▶ [GOAL] Reproduce all of the data below line for line, without changing anything.

** START OF INFORMATION SUPPLIED **

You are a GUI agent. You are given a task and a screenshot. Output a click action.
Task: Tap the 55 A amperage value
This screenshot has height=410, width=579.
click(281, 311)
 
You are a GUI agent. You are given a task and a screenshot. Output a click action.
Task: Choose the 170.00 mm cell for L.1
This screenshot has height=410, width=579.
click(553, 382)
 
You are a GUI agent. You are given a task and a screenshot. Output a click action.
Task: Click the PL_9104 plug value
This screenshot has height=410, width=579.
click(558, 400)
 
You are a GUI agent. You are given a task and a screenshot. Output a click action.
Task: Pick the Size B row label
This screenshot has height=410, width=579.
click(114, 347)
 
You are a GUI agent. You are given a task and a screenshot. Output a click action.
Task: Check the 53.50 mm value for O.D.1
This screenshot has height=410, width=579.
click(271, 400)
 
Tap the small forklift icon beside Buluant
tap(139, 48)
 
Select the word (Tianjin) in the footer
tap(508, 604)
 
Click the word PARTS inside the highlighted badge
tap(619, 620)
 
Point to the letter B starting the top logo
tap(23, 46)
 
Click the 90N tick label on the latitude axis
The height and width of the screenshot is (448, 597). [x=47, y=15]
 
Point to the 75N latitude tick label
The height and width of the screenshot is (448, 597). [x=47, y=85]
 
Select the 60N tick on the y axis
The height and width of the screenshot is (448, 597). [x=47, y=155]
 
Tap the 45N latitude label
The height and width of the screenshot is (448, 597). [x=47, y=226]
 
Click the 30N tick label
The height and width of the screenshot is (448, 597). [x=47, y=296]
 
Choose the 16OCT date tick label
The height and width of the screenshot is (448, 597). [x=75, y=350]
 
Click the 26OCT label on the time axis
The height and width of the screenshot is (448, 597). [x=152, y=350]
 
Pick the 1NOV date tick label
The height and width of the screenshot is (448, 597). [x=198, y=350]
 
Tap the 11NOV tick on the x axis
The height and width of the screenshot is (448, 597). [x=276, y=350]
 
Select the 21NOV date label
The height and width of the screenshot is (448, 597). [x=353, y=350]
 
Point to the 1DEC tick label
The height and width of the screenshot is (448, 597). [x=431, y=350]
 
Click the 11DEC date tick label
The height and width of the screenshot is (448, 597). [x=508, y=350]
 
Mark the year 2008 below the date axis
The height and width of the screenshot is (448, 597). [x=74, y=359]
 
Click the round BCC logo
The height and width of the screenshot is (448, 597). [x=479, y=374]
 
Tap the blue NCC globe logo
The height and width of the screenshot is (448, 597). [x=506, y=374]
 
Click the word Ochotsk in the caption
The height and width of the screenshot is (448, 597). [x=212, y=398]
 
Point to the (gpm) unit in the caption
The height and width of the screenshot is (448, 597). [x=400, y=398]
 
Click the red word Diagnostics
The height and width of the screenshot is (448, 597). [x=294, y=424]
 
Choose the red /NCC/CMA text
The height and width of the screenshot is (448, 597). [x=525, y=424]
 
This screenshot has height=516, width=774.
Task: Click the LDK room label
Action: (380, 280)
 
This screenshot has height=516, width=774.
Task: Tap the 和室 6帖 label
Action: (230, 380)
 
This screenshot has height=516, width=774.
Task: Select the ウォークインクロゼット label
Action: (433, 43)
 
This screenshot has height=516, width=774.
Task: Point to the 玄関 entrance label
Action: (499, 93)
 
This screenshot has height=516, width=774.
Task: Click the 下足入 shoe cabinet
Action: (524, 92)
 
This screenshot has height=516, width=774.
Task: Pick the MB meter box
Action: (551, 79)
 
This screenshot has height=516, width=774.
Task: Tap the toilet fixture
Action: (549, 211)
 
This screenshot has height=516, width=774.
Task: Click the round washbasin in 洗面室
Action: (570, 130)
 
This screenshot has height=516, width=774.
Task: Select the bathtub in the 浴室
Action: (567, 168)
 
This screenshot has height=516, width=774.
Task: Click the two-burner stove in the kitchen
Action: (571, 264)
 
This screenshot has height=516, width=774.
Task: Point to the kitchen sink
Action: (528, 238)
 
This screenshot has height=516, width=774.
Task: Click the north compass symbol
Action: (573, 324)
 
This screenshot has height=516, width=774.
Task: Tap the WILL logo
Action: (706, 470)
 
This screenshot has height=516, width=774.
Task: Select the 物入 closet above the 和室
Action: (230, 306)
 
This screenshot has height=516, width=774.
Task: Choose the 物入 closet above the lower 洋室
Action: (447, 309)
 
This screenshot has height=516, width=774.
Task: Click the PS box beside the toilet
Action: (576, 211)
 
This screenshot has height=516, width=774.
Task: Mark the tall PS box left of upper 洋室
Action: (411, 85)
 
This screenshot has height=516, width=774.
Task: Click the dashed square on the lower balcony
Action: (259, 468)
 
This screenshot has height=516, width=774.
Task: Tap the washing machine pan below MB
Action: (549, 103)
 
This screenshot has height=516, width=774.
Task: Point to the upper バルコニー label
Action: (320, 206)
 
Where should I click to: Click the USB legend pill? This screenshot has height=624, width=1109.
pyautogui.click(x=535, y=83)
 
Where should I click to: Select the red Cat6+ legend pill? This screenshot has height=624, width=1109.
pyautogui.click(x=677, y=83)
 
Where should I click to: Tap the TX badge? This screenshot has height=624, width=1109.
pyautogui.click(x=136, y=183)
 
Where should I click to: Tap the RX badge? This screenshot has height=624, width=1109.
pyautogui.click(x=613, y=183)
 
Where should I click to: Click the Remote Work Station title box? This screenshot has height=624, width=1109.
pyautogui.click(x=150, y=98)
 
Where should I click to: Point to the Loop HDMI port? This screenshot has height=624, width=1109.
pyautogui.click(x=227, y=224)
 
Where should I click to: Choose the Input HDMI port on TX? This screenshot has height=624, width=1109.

** END OF INFORMATION SUPPLIED **

▶ [TASK SOLUTION]
You are a GUI agent. You are given a task and a screenshot. Output a click action.
Task: Tap the 55 A amperage value
This screenshot has height=410, width=579.
click(281, 311)
 
You are a GUI agent. You are given a task and a screenshot. Output a click action.
Task: Choose the 170.00 mm cell for L.1
This screenshot has height=410, width=579.
click(553, 382)
 
You are a GUI agent. You are given a task and a screenshot. Output a click action.
Task: Click the PL_9104 plug value
This screenshot has height=410, width=579.
click(558, 400)
 
You are a GUI agent. You are given a task and a screenshot. Output a click action.
Task: Pick the Size B row label
This screenshot has height=410, width=579.
click(114, 347)
 
You are a GUI agent. You are given a task and a screenshot. Output a click action.
Task: Check the 53.50 mm value for O.D.1
This screenshot has height=410, width=579.
click(271, 400)
 
Tap the small forklift icon beside Buluant
tap(139, 48)
 
Select the word (Tianjin) in the footer
tap(508, 604)
 
Click the word PARTS inside the highlighted badge
tap(619, 620)
 
Point to the letter B starting the top logo
tap(23, 46)
 
Click the 90N tick label on the latitude axis
The height and width of the screenshot is (448, 597). [x=47, y=15]
 
Point to the 75N latitude tick label
The height and width of the screenshot is (448, 597). [x=47, y=85]
 
Select the 60N tick on the y axis
The height and width of the screenshot is (448, 597). [x=47, y=155]
 
Tap the 45N latitude label
The height and width of the screenshot is (448, 597). [x=47, y=226]
 
Click the 30N tick label
The height and width of the screenshot is (448, 597). [x=47, y=296]
 
Choose the 16OCT date tick label
The height and width of the screenshot is (448, 597). [x=75, y=350]
 
Click the 26OCT label on the time axis
The height and width of the screenshot is (448, 597). [x=152, y=350]
 
Pick the 1NOV date tick label
The height and width of the screenshot is (448, 597). [x=198, y=350]
 
Tap the 11NOV tick on the x axis
The height and width of the screenshot is (448, 597). [x=276, y=350]
 
Select the 21NOV date label
The height and width of the screenshot is (448, 597). [x=353, y=350]
 
Point to the 1DEC tick label
The height and width of the screenshot is (448, 597). [x=431, y=350]
 
Click the 11DEC date tick label
The height and width of the screenshot is (448, 597). [x=508, y=350]
 
Mark the year 2008 below the date axis
The height and width of the screenshot is (448, 597). [x=74, y=359]
 
Click the round BCC logo
The height and width of the screenshot is (448, 597). [x=479, y=374]
 
Tap the blue NCC globe logo
The height and width of the screenshot is (448, 597). [x=506, y=374]
 
Click the word Ochotsk in the caption
The height and width of the screenshot is (448, 597). [x=212, y=398]
 
Point to the (gpm) unit in the caption
The height and width of the screenshot is (448, 597). [x=400, y=398]
 
Click the red word Diagnostics
The height and width of the screenshot is (448, 597). [x=294, y=424]
 
Choose the red /NCC/CMA text
The height and width of the screenshot is (448, 597). [x=525, y=424]
 
This screenshot has height=516, width=774.
Task: Click the LDK room label
Action: (380, 280)
 
This screenshot has height=516, width=774.
Task: Tap the 和室 6帖 label
Action: (230, 380)
 
This screenshot has height=516, width=774.
Task: Select the ウォークインクロゼット label
Action: (433, 43)
 
This screenshot has height=516, width=774.
Task: Point to the 玄関 entrance label
Action: (499, 93)
 
This screenshot has height=516, width=774.
Task: Click the 下足入 shoe cabinet
Action: (524, 92)
 
This screenshot has height=516, width=774.
Task: Pick the MB meter box
Action: (551, 79)
 
This screenshot has height=516, width=774.
Task: Tap the toilet fixture
Action: (549, 211)
 
This screenshot has height=516, width=774.
Task: Click the round washbasin in 洗面室
Action: (570, 130)
 
This screenshot has height=516, width=774.
Task: Select the bathtub in the 浴室
Action: (567, 168)
 
This screenshot has height=516, width=774.
Task: Click the two-burner stove in the kitchen
Action: (571, 264)
 
This screenshot has height=516, width=774.
Task: Point to the kitchen sink
Action: (528, 238)
 
This screenshot has height=516, width=774.
Task: Click the north compass symbol
Action: (573, 324)
 
This screenshot has height=516, width=774.
Task: Tap the WILL logo
Action: (706, 470)
 
This screenshot has height=516, width=774.
Task: Select the 物入 closet above the 和室
Action: (230, 306)
 
This screenshot has height=516, width=774.
Task: Choose the 物入 closet above the lower 洋室
Action: (447, 309)
 
This screenshot has height=516, width=774.
Task: Click the PS box beside the toilet
Action: (576, 211)
 
This screenshot has height=516, width=774.
Task: Mark the tall PS box left of upper 洋室
Action: (411, 85)
 
This screenshot has height=516, width=774.
Task: Click the dashed square on the lower balcony
Action: (259, 468)
 
This screenshot has height=516, width=774.
Task: Tap the washing machine pan below MB
Action: (549, 103)
 
This screenshot has height=516, width=774.
Task: Point to the upper バルコニー label
Action: (320, 206)
 
Where should I click to: Click the USB legend pill? This screenshot has height=624, width=1109.
pyautogui.click(x=535, y=83)
 
Where should I click to: Select the red Cat6+ legend pill? This screenshot has height=624, width=1109.
pyautogui.click(x=677, y=83)
 
Where should I click to: Tap the TX badge? This screenshot has height=624, width=1109.
pyautogui.click(x=136, y=183)
 
Where should I click to: Tap the RX badge? This screenshot has height=624, width=1109.
pyautogui.click(x=613, y=183)
 
Where should I click to: Click the Remote Work Station title box? This screenshot has height=624, width=1109.
pyautogui.click(x=150, y=98)
 
Where should I click to: Point to the Loop HDMI port? This screenshot has height=624, width=1109.
pyautogui.click(x=227, y=224)
 
Where should I click to: Choose the Input HDMI port on TX? This screenshot has height=624, width=1109.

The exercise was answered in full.